▸ **REQUIRED ACTION**: Where the records below reach the line containing "Education (1374, 117)", start transcribing, and end with the line containing "Uzņemšana pirmsskolā (322, 291)", exactly and with nothing else added.

· · · · ·

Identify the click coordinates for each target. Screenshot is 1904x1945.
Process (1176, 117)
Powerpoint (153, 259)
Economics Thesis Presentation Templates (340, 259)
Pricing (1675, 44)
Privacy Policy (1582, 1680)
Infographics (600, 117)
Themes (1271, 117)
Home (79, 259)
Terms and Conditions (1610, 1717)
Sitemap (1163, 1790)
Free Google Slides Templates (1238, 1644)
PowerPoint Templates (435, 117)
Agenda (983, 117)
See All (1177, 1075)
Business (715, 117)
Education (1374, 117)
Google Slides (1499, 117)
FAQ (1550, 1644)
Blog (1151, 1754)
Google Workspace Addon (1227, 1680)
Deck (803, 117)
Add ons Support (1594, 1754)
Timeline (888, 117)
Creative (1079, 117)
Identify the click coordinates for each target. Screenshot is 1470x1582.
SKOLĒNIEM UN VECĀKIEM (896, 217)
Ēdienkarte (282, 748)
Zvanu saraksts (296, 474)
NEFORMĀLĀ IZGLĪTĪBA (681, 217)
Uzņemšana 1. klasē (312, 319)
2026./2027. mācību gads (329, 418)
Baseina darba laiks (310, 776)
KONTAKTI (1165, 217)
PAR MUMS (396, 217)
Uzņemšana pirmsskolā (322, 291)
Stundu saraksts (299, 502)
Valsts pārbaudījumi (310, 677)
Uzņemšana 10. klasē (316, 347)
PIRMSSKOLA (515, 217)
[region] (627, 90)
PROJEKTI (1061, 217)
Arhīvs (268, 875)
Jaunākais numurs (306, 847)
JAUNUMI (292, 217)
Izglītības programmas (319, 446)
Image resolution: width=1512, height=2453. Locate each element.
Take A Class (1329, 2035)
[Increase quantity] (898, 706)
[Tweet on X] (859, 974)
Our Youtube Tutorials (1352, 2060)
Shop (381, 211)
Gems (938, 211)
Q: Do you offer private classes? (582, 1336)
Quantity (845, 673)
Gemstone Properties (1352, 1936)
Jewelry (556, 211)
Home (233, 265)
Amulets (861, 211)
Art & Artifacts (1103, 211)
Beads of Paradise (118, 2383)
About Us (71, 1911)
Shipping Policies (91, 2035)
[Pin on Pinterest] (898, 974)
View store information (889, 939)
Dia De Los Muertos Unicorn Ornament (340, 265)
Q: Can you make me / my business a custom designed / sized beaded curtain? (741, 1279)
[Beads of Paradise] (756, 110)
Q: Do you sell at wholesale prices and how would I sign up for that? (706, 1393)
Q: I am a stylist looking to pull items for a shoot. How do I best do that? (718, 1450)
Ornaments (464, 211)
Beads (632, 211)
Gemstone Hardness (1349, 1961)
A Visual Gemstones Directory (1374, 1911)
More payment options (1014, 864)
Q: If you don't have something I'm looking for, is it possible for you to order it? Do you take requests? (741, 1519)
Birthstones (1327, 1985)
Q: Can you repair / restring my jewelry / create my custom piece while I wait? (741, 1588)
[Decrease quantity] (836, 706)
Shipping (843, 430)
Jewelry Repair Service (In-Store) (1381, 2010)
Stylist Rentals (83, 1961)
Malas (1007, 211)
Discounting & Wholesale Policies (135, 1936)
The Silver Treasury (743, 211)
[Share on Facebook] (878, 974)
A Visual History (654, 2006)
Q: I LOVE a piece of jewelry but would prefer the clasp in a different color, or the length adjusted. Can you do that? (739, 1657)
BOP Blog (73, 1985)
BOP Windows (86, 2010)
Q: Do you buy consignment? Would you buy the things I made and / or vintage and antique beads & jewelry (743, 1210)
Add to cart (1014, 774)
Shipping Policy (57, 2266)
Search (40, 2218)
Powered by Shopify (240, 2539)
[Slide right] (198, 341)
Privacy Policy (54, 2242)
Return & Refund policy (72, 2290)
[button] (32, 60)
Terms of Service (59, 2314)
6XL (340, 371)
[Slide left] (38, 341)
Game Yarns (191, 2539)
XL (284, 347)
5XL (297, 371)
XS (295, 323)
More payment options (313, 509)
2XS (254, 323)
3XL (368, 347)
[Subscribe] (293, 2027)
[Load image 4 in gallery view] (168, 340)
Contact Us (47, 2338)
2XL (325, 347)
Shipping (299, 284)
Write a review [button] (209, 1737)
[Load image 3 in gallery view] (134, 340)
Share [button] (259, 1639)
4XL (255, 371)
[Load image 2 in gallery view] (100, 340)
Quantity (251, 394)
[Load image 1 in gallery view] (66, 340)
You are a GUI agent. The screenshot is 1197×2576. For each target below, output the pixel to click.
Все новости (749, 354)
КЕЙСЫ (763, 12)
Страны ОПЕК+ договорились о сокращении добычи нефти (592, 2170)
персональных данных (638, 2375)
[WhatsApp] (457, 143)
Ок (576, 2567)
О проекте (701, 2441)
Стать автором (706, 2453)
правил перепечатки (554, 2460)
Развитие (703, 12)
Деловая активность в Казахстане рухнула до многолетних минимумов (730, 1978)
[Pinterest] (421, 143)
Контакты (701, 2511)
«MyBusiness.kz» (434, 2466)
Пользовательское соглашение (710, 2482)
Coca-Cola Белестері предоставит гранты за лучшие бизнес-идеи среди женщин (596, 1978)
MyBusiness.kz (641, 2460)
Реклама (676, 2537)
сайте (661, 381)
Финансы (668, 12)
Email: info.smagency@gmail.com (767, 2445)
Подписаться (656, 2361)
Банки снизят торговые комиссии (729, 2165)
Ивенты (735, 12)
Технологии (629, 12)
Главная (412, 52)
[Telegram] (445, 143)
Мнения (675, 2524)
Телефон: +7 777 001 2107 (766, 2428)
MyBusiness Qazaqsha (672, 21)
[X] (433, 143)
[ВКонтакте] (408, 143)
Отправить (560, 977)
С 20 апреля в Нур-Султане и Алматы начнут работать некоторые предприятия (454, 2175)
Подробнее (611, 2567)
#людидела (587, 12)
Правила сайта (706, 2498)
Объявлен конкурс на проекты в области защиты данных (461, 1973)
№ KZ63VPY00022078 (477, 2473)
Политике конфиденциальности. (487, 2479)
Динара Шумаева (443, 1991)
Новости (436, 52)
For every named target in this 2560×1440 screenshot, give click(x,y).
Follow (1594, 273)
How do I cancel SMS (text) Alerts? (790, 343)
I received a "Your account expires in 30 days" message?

· · · · ·

▸ **TASK ANSWER**:
Education (1374, 117)
Google Slides (1499, 117)
FAQ (1550, 1644)
Blog (1151, 1754)
Google Workspace Addon (1227, 1680)
Deck (803, 117)
Add ons Support (1594, 1754)
Timeline (888, 117)
Creative (1079, 117)
Identify the click coordinates for each target. Screenshot is 1470x1582.
SKOLĒNIEM UN VECĀKIEM (896, 217)
Ēdienkarte (282, 748)
Zvanu saraksts (296, 474)
NEFORMĀLĀ IZGLĪTĪBA (681, 217)
Uzņemšana 1. klasē (312, 319)
2026./2027. mācību gads (329, 418)
Baseina darba laiks (310, 776)
KONTAKTI (1165, 217)
PAR MUMS (396, 217)
Uzņemšana pirmsskolā (322, 291)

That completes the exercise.